-- Exercise details --
Reproduce the entries that begin at the line containing "Task: Open the KH | Wiki bookmark" and end after the line containing "Action: click(x=323, y=15)", with "Expenses" renamed to "Income" and nothing else changed. Give only those lines.

## BEGIN

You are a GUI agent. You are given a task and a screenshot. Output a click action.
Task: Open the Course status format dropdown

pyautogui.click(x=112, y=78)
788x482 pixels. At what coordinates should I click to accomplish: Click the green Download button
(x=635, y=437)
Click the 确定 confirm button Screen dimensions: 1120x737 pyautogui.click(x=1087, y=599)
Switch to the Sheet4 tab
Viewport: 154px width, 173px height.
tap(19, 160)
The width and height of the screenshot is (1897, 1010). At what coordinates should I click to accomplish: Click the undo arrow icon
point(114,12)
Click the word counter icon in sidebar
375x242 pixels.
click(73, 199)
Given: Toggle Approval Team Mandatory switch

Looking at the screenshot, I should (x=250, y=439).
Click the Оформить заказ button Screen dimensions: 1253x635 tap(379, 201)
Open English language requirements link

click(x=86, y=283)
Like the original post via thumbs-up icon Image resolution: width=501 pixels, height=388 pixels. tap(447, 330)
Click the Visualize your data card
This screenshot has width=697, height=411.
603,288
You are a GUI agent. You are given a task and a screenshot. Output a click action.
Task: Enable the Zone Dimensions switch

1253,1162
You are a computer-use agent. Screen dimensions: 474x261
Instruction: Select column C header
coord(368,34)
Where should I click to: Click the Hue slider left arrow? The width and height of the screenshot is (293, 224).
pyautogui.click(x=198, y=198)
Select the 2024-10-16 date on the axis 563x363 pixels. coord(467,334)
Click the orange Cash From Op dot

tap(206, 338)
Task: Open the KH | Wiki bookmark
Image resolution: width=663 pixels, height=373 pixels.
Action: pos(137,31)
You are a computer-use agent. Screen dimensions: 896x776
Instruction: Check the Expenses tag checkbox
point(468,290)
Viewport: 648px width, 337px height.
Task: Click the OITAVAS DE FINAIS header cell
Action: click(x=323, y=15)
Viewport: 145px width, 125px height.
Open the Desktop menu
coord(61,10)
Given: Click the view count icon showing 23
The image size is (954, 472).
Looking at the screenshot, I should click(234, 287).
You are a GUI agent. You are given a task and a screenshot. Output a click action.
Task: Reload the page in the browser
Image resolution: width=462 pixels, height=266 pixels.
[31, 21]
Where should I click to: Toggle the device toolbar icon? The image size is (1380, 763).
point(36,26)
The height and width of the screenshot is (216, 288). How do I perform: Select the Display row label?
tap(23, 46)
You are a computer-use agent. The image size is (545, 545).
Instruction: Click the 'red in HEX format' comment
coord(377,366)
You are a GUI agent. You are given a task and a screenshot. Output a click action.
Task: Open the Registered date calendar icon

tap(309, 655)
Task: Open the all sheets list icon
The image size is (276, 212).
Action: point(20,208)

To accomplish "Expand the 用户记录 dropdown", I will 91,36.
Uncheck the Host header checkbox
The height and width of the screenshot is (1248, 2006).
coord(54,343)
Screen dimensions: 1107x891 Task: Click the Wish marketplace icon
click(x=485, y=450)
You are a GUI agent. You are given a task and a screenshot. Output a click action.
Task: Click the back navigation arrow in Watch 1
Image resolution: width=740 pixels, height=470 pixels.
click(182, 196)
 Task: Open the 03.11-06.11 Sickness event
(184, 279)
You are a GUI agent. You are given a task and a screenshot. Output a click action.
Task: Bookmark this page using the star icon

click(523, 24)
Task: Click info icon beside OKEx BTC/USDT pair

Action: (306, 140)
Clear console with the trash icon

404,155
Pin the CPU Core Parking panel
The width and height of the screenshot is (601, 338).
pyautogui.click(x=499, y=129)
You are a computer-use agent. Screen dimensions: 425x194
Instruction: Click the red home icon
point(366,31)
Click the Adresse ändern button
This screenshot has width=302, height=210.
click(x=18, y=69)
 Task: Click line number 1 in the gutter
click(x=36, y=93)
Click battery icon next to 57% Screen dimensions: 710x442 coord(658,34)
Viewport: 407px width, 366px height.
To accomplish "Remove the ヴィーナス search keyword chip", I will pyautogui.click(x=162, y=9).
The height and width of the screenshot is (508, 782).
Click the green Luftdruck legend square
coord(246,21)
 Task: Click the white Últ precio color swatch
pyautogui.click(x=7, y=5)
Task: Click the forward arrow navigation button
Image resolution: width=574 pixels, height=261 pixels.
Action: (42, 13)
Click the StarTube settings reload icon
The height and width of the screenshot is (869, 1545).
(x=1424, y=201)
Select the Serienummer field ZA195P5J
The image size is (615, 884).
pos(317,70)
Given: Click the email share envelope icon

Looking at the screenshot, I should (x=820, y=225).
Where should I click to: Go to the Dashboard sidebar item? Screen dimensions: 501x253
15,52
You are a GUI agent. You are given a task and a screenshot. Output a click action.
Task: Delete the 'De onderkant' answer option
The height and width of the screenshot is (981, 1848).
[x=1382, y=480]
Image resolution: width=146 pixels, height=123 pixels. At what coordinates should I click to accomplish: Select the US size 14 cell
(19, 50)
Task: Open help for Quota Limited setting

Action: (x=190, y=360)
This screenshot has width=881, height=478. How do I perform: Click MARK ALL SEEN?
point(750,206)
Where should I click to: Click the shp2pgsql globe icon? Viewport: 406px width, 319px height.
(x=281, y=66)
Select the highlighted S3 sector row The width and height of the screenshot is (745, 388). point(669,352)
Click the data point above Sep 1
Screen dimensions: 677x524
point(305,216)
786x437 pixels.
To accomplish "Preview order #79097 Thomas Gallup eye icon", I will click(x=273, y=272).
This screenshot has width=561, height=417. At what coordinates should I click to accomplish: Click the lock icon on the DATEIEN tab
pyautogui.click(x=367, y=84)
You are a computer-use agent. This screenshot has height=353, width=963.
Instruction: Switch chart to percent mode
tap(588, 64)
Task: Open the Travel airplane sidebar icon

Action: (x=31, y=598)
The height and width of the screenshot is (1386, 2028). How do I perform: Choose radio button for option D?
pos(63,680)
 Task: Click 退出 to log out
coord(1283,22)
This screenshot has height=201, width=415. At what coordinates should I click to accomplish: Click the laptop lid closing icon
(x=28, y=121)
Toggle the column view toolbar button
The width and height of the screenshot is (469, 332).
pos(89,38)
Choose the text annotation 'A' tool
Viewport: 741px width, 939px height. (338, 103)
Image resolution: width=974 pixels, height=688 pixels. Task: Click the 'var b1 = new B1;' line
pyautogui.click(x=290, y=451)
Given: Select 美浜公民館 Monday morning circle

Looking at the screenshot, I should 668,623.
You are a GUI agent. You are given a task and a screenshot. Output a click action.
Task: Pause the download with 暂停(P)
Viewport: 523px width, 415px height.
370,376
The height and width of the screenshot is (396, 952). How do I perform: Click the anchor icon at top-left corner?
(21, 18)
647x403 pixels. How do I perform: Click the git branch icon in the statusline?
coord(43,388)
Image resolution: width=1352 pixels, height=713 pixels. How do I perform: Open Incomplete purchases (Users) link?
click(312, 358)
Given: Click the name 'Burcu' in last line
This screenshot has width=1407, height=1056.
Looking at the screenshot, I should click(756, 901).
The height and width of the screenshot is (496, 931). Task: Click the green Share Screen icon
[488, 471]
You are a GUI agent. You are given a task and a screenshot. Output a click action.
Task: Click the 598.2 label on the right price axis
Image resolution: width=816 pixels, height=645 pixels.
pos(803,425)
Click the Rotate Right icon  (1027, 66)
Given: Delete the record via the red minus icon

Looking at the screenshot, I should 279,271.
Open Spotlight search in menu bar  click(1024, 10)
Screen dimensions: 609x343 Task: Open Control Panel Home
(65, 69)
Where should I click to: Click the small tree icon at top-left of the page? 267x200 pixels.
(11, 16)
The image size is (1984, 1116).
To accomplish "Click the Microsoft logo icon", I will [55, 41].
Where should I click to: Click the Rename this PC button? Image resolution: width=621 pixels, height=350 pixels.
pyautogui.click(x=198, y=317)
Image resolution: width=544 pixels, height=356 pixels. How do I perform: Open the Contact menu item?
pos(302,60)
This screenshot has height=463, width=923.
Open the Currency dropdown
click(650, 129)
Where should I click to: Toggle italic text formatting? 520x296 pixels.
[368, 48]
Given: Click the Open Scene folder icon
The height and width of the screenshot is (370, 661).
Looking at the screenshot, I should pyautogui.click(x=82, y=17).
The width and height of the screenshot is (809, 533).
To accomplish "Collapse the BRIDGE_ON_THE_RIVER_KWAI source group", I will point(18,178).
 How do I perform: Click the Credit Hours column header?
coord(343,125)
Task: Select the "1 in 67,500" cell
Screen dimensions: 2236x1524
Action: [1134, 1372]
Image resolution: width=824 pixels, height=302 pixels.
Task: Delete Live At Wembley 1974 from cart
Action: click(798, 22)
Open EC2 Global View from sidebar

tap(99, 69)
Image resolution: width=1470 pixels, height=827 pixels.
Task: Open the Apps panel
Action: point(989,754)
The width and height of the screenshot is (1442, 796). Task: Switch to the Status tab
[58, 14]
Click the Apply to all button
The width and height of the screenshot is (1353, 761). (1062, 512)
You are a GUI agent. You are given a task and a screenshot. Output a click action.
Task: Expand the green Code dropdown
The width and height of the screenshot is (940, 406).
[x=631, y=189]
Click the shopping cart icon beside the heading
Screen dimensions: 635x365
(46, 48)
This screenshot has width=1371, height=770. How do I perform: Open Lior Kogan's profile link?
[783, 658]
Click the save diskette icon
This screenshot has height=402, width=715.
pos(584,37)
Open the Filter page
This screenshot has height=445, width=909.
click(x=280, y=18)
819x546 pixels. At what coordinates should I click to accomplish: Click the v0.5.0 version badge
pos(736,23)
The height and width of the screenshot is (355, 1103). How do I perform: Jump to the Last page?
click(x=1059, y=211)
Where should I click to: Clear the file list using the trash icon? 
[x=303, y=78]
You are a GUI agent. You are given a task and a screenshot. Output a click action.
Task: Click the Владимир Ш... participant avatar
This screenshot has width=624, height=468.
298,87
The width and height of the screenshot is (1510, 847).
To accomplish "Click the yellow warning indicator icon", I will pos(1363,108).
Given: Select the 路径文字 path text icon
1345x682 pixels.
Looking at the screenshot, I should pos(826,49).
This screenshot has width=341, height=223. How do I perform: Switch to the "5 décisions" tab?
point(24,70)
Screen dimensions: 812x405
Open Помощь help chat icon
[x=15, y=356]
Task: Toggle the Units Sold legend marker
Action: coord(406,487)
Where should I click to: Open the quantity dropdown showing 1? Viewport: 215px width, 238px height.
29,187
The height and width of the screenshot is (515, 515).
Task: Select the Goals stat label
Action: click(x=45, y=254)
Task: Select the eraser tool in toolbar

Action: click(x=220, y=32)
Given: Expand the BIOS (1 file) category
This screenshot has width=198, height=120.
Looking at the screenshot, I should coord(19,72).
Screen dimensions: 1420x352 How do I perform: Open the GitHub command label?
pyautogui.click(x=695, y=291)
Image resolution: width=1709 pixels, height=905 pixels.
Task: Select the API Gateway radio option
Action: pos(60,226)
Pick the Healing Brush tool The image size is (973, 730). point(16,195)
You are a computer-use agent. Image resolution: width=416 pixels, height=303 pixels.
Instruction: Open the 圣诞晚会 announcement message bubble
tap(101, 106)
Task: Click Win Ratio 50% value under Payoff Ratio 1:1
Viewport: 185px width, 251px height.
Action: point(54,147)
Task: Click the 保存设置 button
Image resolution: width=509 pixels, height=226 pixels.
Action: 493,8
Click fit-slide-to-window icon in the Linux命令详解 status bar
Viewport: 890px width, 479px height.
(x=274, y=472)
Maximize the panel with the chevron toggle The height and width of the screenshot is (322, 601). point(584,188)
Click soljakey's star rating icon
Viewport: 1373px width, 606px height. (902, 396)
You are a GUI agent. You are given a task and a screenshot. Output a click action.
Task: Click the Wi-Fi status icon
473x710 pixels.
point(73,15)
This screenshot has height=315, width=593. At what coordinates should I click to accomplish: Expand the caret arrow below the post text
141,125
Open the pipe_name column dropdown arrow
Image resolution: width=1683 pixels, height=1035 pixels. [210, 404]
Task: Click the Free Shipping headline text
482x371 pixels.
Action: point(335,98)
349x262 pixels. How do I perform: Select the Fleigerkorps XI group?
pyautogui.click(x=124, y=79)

## END

-- Complete answer --
Task: Open the KH | Wiki bookmark
Image resolution: width=663 pixels, height=373 pixels.
Action: pos(137,31)
You are a computer-use agent. Screen dimensions: 896x776
Instruction: Check the Income tag checkbox
point(468,290)
Viewport: 648px width, 337px height.
Task: Click the OITAVAS DE FINAIS header cell
Action: click(x=323, y=15)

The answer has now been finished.